NOMBRE DE MIGRANTS HÉBERGÉS TEMPORAIREMENT PAR LE PRAIDA* À MONTRÉAL
2016 : 2217
2017 : 15 864
2018 : 18 240
2019 : 19 310
2020 : 4148
2021 : 2699
2022** :14 693
* Programme régional d’accueil et d’intégration des demandeurs d’asile
** Jusqu’en novembre
Un afflux qui est à prévoir au chemin Roxham
Une importante vague de demandeurs du statut de réfugié pourrait entrer aux États-Unis par la frontière mexicaine dès mercredi, ce qui devrait se répercuter sur le chemin Roxham, à moins d’une décision judiciaire de dernière minute.
En raison de la COVID-19, l’arrivée des réfugiés avait été considérablement freinée par Washington pour contrer les risques de contagion provenant de certains pays.

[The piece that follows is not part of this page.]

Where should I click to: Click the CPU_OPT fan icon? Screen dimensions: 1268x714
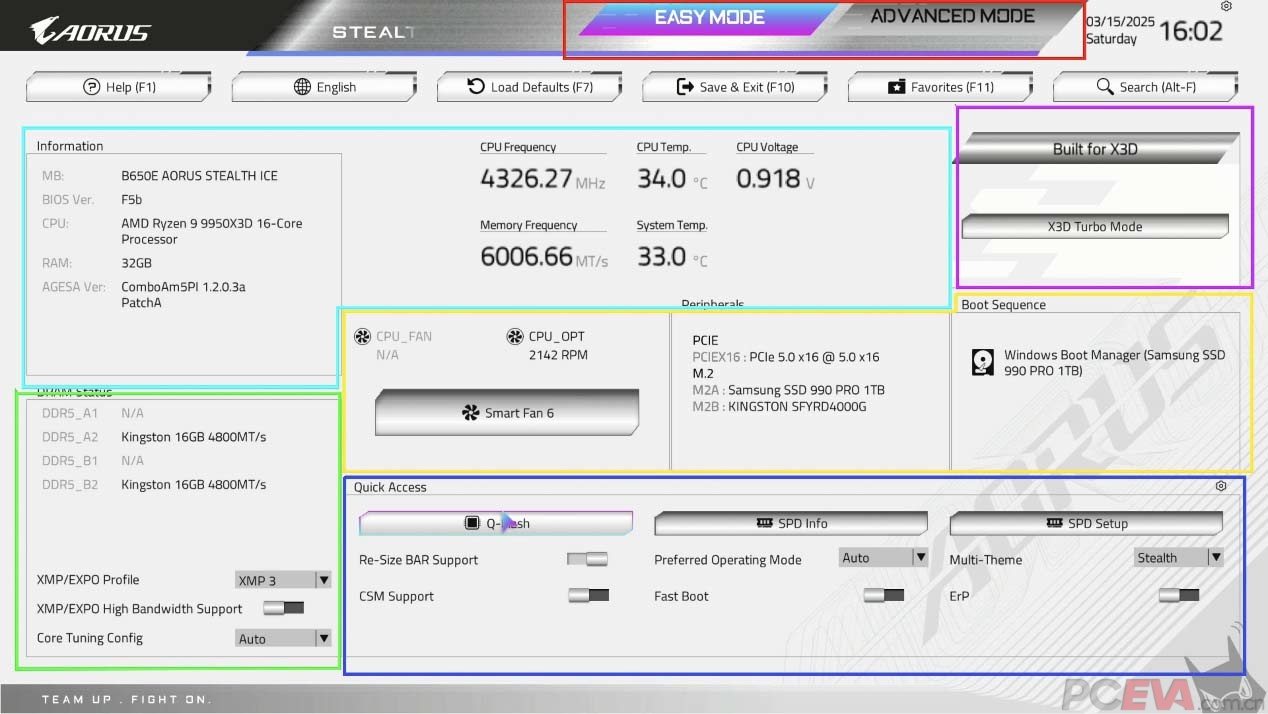pos(515,337)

Environ 2,5 millions de demandeurs d’asile ont ainsi été refoulés depuis mars 2020.
Adoptée par l’administration Trump, puis maintenue par celle de Joe Biden, la mesure pour restreindre les entrées, appelée le Titre 42 (Title 42), a été annulée au début du mois de novembre par un juge fédéral estimant que le recul de la pandémie ne la justifiait plus. Le juge a donné à l’administration américaine jusqu’au 21 décembre pour s’y conformer.
«Énorme désastre»
Il y a une semaine, les procureurs de 19 États américains contrôlés par les républicains ont présenté une demande d’appel pour maintenir le Titre 42. Ils disent craindre un «énorme désastre». Leur requête a été rejetée vendredi. Ceux-ci s’adressent aujourd’hui à la Cour suprême américaine pour lui demander de trancher.
Déjà la semaine dernière, les demandeurs d’asile avaient commencé à se masser à la frontière mexicaine, en particulier celle avec le Texas, en vue de la levée du Titre 42.
Il est difficile de prévoir comment cet afflux va se traduire sur les entrées du chemin Roxham, mais il est pratiquement assuré qu’il va y avoir un impact. Une grande partie des demandeurs d’asile qui l’empruntent sont d’abord passés par la frontière mexicaine, comme l’ont montré plusieurs reportages au cours des dernières années.